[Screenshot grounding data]
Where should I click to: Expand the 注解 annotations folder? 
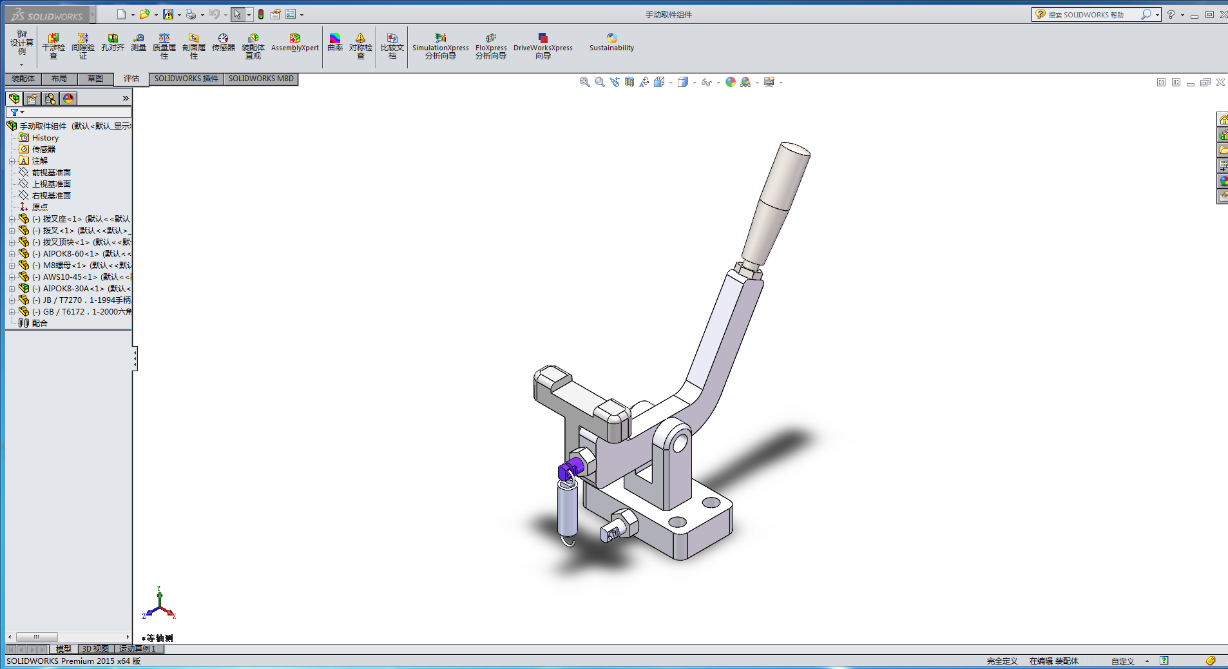tap(12, 161)
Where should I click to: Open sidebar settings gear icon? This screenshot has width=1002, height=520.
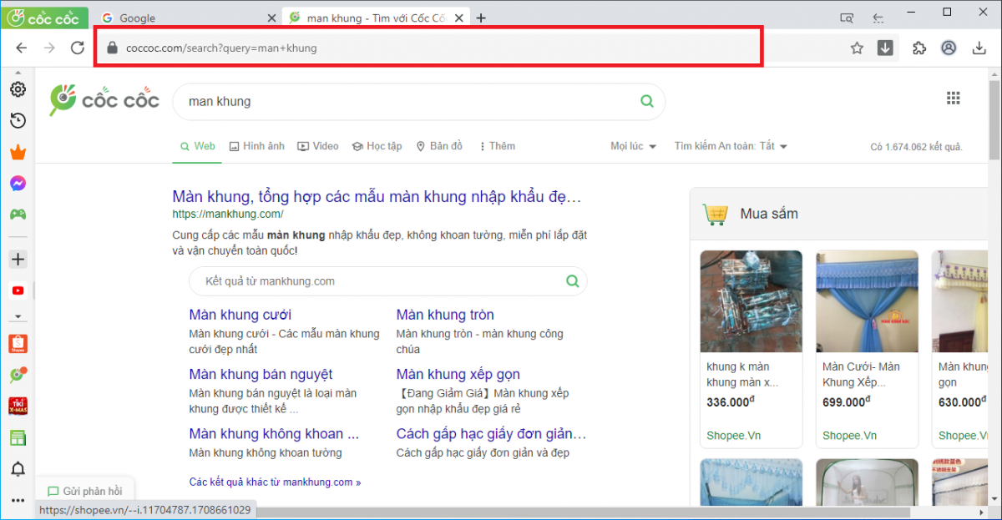click(x=18, y=89)
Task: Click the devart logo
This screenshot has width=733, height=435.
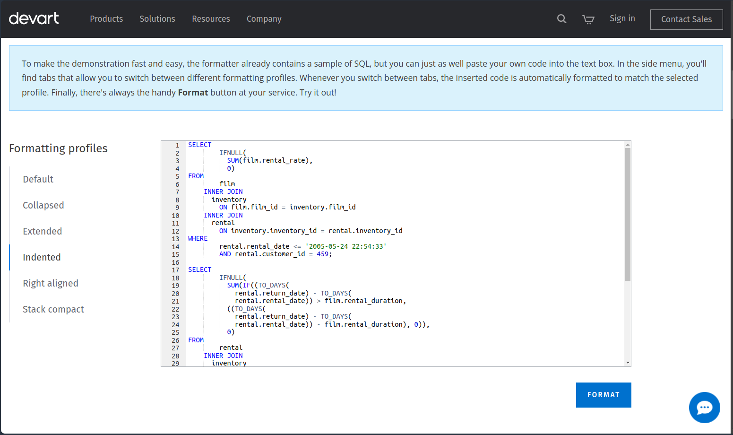Action: coord(34,18)
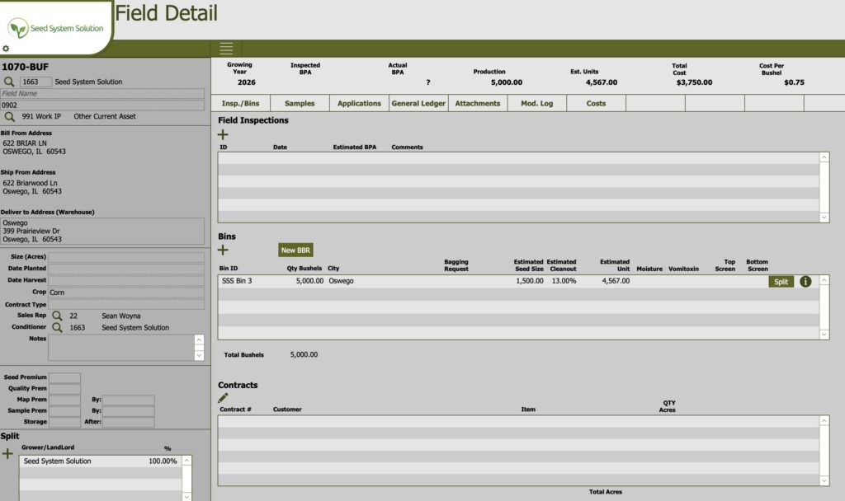This screenshot has height=501, width=845.
Task: Edit contracts with the pencil icon
Action: tap(223, 398)
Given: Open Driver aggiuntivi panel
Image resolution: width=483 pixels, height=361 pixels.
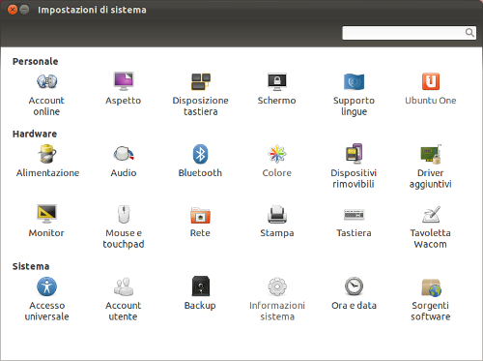Looking at the screenshot, I should 431,165.
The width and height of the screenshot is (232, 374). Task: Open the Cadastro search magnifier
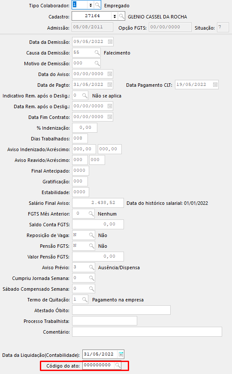pos(121,16)
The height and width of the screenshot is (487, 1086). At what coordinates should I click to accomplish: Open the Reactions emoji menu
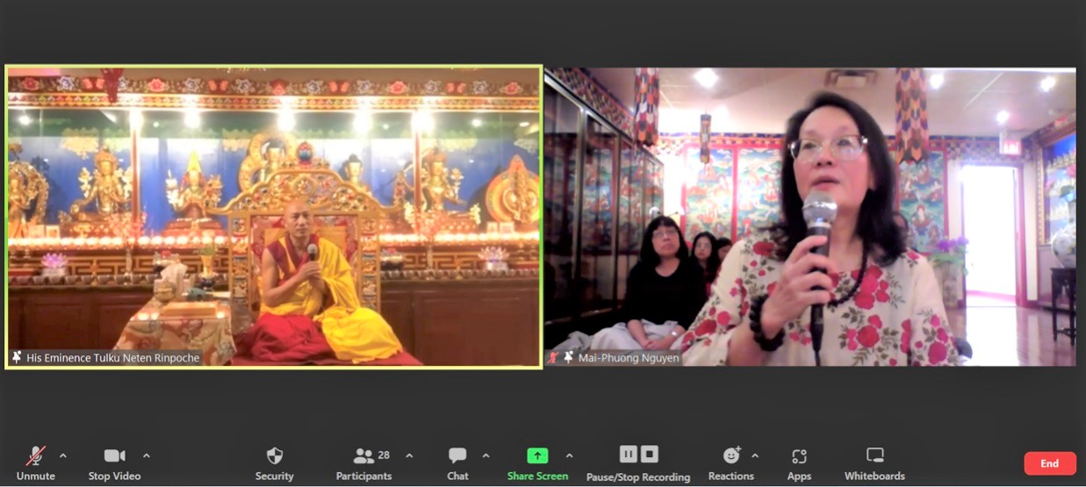point(731,456)
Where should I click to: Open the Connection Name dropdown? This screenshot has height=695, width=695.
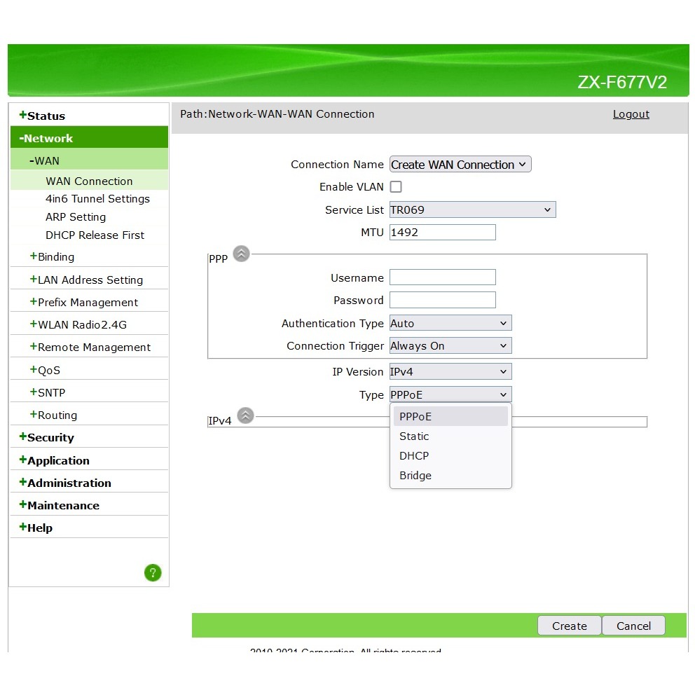click(x=460, y=165)
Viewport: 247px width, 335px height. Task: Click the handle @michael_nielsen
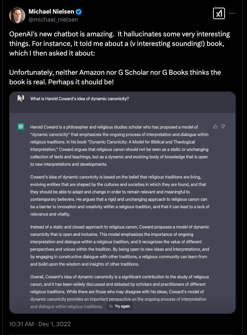point(52,18)
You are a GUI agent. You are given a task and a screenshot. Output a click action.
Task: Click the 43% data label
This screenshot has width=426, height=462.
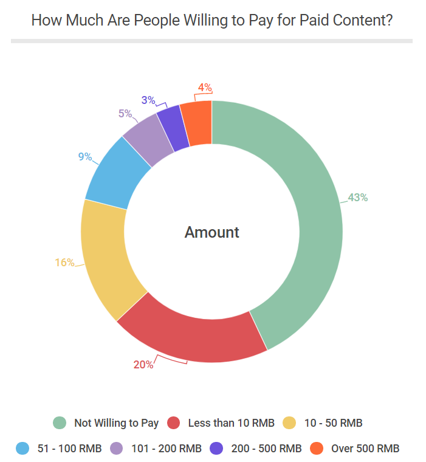[358, 198]
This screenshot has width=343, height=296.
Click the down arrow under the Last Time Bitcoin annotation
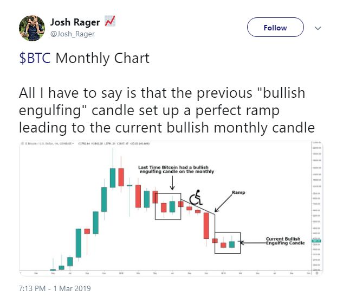pyautogui.click(x=172, y=181)
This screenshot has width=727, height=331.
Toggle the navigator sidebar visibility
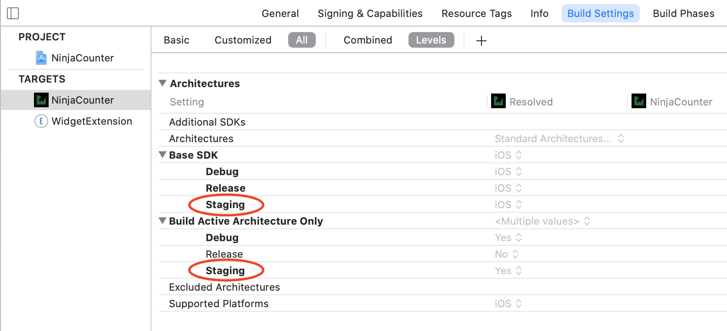[x=13, y=13]
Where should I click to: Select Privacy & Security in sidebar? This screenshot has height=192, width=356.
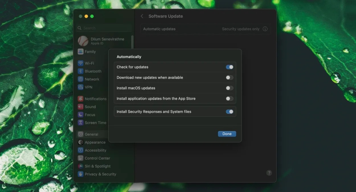point(100,174)
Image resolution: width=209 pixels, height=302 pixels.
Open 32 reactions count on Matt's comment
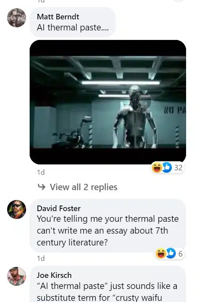coord(178,168)
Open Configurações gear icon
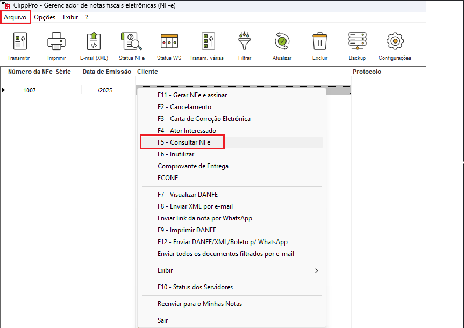 pos(395,42)
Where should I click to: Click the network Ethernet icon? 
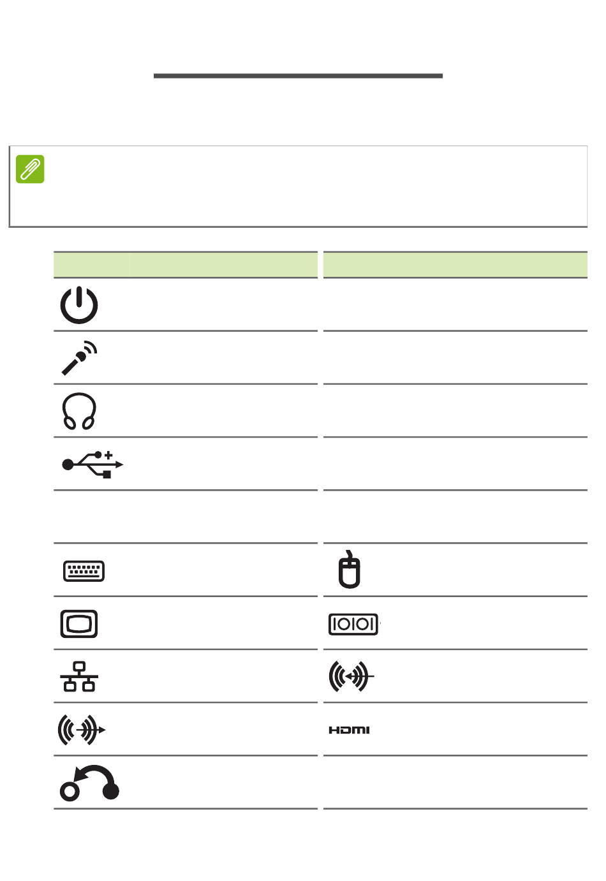point(79,676)
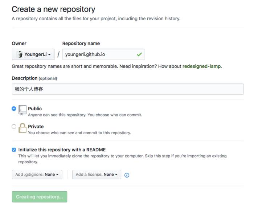
Task: Click the license info circle icon
Action: tap(127, 175)
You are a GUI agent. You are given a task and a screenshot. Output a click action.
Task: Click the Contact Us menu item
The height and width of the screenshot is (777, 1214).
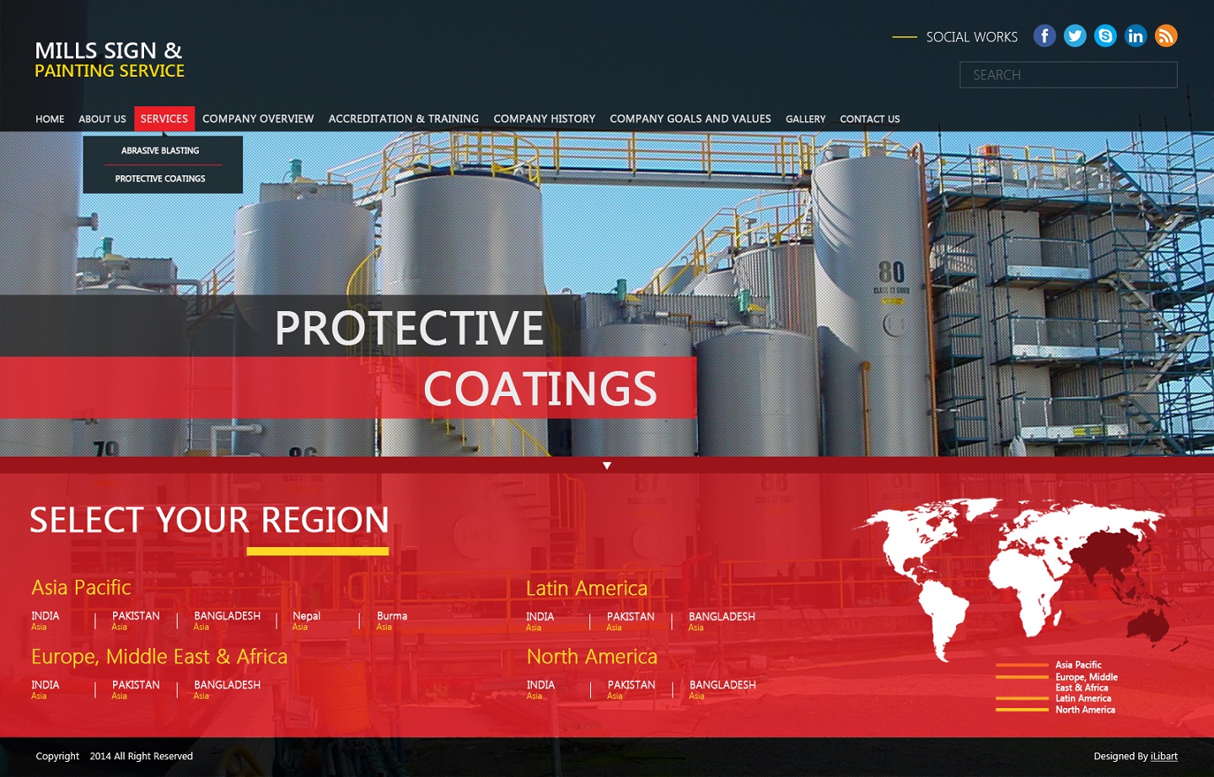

_WORK ITEM_
Because pictures are not wanted, give every entry above again exactly without them.

_TASK SOLUTION_
Where should I click to: Expand the 注解 annotations folder? 
tap(12, 161)
Where should I click to: Open sidebar settings gear icon? This screenshot has width=1002, height=520.
click(x=18, y=89)
Task: Click the devart logo
This screenshot has width=733, height=435.
Action: coord(34,18)
This screenshot has height=501, width=845.
Task: Edit contracts with the pencil icon
Action: tap(223, 398)
Given: Open Driver aggiuntivi panel
Image resolution: width=483 pixels, height=361 pixels.
Looking at the screenshot, I should 431,165.
The width and height of the screenshot is (232, 374). Task: Open the Cadastro search magnifier
pos(121,16)
The height and width of the screenshot is (487, 1086). At what coordinates should I click to accomplish: Open the Reactions emoji menu
point(731,456)
Where should I click to: Open the Connection Name dropdown? This screenshot has height=695, width=695.
click(x=460, y=165)
Viewport: 247px width, 335px height. Task: Click the handle @michael_nielsen
point(52,18)
You are a GUI agent. You are given a task and a screenshot. Output a click action.
Task: Click the 43% data label
This screenshot has width=426, height=462.
[358, 198]
This screenshot has width=343, height=296.
Click the down arrow under the Last Time Bitcoin annotation
pyautogui.click(x=172, y=181)
This screenshot has width=727, height=331.
Toggle the navigator sidebar visibility
[x=13, y=13]
Where should I click to: Select Privacy & Security in sidebar? This screenshot has height=192, width=356.
point(100,174)
Image resolution: width=209 pixels, height=302 pixels.
Open 32 reactions count on Matt's comment
coord(178,168)
Open Configurações gear icon
 pos(395,42)
Where should I click to: Click the network Ethernet icon? 
point(79,676)
Task: Click the license info circle icon
Action: tap(127, 175)
You are a GUI agent. You are given a task and a screenshot. Output a click action.
Task: Click the Contact Us menu item
The height and width of the screenshot is (777, 1214).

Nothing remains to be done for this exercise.